SUPPLIED DATA:
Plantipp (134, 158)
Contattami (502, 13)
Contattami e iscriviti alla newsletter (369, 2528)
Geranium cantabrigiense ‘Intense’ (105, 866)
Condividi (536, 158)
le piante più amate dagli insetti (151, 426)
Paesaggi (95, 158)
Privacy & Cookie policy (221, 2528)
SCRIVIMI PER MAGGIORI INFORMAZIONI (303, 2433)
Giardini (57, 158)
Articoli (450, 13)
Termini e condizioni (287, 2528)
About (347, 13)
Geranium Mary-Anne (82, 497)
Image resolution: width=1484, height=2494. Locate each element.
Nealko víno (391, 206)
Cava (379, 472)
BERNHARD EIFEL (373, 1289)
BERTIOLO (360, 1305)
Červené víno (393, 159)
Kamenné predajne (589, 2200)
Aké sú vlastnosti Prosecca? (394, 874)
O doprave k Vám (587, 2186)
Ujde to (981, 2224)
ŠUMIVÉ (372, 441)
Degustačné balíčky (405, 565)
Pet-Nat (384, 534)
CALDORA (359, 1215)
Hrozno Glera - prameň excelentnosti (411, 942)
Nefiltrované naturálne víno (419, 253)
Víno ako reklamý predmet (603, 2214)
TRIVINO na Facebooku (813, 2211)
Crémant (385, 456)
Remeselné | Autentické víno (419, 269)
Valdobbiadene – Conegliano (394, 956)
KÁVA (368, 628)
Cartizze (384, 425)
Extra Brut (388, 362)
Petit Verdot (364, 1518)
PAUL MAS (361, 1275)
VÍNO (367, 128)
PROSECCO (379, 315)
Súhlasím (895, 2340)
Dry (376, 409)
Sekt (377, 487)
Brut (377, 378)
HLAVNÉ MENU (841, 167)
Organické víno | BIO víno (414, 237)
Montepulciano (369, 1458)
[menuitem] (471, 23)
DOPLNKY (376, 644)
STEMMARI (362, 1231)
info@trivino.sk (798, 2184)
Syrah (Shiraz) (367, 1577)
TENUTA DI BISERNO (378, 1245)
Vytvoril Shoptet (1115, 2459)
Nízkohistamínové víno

WORK TASK: With nothing added or left out, print the data again.

RESPONSE TO THIS TASK:
Plantipp (134, 158)
Contattami (502, 13)
Contattami e iscriviti alla newsletter (369, 2528)
Geranium cantabrigiense ‘Intense’ (105, 866)
Condividi (536, 158)
le piante più amate dagli insetti (151, 426)
Paesaggi (95, 158)
Privacy & Cookie policy (221, 2528)
SCRIVIMI PER MAGGIORI INFORMAZIONI (303, 2433)
Giardini (57, 158)
Articoli (450, 13)
Termini e condizioni (287, 2528)
About (347, 13)
Geranium Mary-Anne (82, 497)
Image resolution: width=1484, height=2494. Locate each element.
Nealko víno (391, 206)
Cava (379, 472)
BERNHARD EIFEL (373, 1289)
BERTIOLO (360, 1305)
Červené víno (393, 159)
Kamenné predajne (589, 2200)
Aké sú vlastnosti Prosecca? (394, 874)
O doprave k Vám (587, 2186)
Ujde to (981, 2224)
ŠUMIVÉ (372, 441)
Degustačné balíčky (405, 565)
Pet-Nat (384, 534)
CALDORA (359, 1215)
Hrozno Glera - prameň excelentnosti (411, 942)
Nefiltrované naturálne víno (419, 253)
Víno ako reklamý predmet (603, 2214)
TRIVINO na Facebooku (813, 2211)
Crémant (385, 456)
Remeselné | Autentické víno (419, 269)
Valdobbiadene – Conegliano (394, 956)
KÁVA (368, 628)
Cartizze (384, 425)
Extra Brut (388, 362)
Petit Verdot (364, 1518)
PAUL MAS (361, 1275)
VÍNO (367, 128)
PROSECCO (379, 315)
Súhlasím (895, 2340)
Dry (376, 409)
Sekt (377, 487)
Brut (377, 378)
HLAVNÉ MENU (841, 167)
Organické víno | BIO víno (414, 237)
Montepulciano (369, 1458)
[menuitem] (471, 23)
DOPLNKY (376, 644)
STEMMARI (362, 1231)
info@trivino.sk (798, 2184)
Syrah (Shiraz) (367, 1577)
TENUTA DI BISERNO (378, 1245)
Vytvoril Shoptet (1115, 2459)
Nízkohistamínové víno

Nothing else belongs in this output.